When one thinks of a public health crisis, maybe the mind goes to the incidence of AIDS, the measles outbreak in Disneyland or maybe even obesity. Rarely does one think of drowning as a public health issue, yet over 350,000 people die every year due to drowning.
In Bangladesh, this problem is particularly severe. Drowning accounts for 43 percent of all deaths among children between one and four years of age, making drowning the leading cause of death among children.
In a region crisscrossed by many rivers and frequented by monsoons and cyclones, flooding is a constant concern during the rainy season. As expected, the death rate rises rapidly during these rainy months. Many children drown close to their homes when adults leave them unsupervised to go to work. Many children die because they do not know how to swim.
Bangladesh is hastening to control the problem. In collaboration with UNICEF, the Alliance for Safe Children and the Royal Life Saving Society Australia, an NGO named, SwimSafe, is providing training to community swimming instructors. These instructors teach children to swim and float, to be confident in the water, to save someone who is drowning and to identify life-threatening water hazards. By using ponds that are in close proximity to schools and health centers as makeshift pools, SwimSafe is able to generate interest in the program and has taught more than 130,000 children in Bangladesh water survival skills. The Bangladeshi government has now made swimming compulsory in schools.
The Johns Hopkins Injury Research Unit at the Bloomberg School of Public Health is working on evaluating the effectiveness of two initiatives on reducing drowning in Bangladesh. One is providing adult supervision by enrolling families in community daycare centers and the other is implementing playpens that would effectively restrict the ability of children to access water hazards. To date, nearly 30,000 children have been enrolled in 2,000 daycare centers and playpens are being designed and manufactured locally. In this effort, they are being supported by WHO and Bloomberg Philanthropies which has committed $10 million to this cause.
Apart from initiatives like these, Bangladesh needs approaches that can reduce the flooding that is endemic to the country. The WHO provides five recommendations for national efforts that can reduce the impact of floods including better land use and conservation of wetlands and forests. Without a doubt, improving infrastructure such as developing better irrigation methods, safer bridges and stagnant water control will contribute significantly.
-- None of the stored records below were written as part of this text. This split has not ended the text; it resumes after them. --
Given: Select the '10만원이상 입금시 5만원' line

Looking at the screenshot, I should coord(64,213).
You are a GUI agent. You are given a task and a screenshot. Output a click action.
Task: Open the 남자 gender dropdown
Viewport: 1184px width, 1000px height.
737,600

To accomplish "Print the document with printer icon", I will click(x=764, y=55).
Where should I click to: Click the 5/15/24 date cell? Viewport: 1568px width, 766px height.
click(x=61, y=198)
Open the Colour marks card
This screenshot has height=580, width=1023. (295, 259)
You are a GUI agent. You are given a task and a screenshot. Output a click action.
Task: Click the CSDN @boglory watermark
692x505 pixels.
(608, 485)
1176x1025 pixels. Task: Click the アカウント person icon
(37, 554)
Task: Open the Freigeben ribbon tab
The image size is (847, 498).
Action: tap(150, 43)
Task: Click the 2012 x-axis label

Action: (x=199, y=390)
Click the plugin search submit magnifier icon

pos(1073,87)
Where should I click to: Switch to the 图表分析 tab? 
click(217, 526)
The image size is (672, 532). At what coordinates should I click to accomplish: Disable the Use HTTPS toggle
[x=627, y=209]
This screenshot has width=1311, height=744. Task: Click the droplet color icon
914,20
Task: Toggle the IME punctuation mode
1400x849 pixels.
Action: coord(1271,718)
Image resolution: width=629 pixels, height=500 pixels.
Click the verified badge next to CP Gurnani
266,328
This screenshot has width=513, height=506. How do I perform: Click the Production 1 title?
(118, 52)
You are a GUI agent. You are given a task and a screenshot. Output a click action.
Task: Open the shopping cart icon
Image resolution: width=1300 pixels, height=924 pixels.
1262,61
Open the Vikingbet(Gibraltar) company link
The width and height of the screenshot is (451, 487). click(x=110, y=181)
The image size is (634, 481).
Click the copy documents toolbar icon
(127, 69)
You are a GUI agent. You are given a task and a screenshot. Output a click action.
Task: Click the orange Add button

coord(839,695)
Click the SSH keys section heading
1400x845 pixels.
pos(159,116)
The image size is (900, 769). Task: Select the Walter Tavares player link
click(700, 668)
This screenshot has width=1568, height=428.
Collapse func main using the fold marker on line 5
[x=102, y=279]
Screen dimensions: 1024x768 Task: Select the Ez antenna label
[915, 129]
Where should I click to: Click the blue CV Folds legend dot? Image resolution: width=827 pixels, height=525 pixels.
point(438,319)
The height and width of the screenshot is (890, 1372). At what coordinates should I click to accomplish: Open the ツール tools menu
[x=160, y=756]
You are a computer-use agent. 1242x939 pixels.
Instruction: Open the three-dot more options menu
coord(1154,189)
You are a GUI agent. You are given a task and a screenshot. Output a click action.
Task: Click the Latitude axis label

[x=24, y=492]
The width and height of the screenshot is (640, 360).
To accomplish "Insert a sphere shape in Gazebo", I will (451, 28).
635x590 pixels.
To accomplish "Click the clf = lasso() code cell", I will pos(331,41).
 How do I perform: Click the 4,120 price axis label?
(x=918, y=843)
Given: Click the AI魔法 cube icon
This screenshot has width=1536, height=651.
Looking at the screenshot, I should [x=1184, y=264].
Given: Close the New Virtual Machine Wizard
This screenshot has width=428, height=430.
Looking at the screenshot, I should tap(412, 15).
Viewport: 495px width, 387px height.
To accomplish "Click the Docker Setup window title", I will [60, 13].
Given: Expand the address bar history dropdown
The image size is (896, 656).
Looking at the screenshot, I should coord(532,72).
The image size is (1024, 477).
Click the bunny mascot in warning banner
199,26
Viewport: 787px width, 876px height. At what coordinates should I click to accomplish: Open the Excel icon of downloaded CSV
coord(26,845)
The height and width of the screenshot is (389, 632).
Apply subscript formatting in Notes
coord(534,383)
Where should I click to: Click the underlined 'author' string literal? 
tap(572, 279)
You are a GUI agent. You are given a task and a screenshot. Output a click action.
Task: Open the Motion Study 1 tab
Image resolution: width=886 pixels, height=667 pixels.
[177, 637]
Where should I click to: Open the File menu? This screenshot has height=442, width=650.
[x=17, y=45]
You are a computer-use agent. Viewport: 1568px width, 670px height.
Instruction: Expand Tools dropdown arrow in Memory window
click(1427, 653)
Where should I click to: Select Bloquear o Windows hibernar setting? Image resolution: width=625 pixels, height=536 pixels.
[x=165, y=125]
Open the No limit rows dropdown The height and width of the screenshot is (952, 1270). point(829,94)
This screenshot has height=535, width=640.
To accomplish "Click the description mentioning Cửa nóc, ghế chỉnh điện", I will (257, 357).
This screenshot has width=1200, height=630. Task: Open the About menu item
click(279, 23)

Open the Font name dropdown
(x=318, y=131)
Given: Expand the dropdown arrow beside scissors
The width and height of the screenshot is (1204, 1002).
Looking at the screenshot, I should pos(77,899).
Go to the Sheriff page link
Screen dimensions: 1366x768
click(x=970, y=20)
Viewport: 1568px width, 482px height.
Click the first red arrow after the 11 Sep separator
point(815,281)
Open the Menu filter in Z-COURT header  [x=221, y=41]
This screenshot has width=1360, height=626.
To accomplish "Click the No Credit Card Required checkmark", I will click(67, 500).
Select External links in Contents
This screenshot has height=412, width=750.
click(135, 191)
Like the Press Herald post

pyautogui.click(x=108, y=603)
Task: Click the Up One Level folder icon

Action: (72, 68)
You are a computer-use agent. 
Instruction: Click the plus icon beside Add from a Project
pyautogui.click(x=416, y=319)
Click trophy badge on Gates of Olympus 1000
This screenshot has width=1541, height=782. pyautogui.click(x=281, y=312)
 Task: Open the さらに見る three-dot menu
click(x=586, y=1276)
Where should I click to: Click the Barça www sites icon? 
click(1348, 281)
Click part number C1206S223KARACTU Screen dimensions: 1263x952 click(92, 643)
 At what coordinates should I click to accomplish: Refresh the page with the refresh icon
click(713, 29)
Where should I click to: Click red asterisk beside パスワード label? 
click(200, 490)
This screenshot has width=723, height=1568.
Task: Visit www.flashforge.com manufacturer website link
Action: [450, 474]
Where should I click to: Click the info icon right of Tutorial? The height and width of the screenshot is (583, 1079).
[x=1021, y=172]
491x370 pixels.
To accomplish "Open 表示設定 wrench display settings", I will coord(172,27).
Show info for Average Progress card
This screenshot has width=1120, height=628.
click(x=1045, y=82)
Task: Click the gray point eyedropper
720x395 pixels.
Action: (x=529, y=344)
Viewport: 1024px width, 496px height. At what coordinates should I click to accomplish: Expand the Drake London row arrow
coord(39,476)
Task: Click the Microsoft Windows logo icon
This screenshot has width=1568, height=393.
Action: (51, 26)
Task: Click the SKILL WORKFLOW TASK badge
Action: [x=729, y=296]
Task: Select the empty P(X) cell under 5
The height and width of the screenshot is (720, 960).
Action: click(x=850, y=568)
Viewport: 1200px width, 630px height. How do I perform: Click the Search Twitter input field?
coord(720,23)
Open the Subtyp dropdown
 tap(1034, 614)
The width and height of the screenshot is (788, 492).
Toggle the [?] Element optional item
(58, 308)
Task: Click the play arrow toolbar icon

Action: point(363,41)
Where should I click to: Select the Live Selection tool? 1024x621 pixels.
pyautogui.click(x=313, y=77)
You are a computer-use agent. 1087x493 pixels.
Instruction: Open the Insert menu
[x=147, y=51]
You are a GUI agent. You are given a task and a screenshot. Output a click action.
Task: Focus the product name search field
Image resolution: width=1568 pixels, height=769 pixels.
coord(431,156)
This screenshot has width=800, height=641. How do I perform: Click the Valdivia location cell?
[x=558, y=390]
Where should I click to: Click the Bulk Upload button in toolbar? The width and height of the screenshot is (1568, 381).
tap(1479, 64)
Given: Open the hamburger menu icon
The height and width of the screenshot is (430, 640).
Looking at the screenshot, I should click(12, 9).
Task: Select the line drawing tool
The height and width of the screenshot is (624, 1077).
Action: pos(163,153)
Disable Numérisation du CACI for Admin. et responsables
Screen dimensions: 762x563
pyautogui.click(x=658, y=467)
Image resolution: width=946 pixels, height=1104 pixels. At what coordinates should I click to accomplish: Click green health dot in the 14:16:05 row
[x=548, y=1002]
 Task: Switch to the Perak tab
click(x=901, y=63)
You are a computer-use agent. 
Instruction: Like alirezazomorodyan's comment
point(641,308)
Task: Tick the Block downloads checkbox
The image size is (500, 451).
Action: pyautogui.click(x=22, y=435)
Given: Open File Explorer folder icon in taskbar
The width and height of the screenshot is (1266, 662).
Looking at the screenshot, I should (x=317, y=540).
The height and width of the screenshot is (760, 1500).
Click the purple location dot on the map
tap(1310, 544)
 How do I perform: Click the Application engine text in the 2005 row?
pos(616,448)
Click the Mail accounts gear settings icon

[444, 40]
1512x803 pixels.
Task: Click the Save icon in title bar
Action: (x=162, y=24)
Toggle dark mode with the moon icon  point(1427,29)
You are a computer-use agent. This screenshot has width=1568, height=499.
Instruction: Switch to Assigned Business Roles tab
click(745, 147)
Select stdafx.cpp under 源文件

Most importantly, early warnings of impending floods and disaster conditions delivered in accessible ways to the local population can alert them to take appropriate precautions. Bangladesh also needs rapid response methods for when disaster strikes. International cooperation by neighboring countries will go a long way to help provide disaster relief to a region that experiences severe storms and cyclones on a regular basis.
Greater attention given to drowning as a real public health crisis will bring in more funding and solutions to this problem that claims thousands of young lives everyday.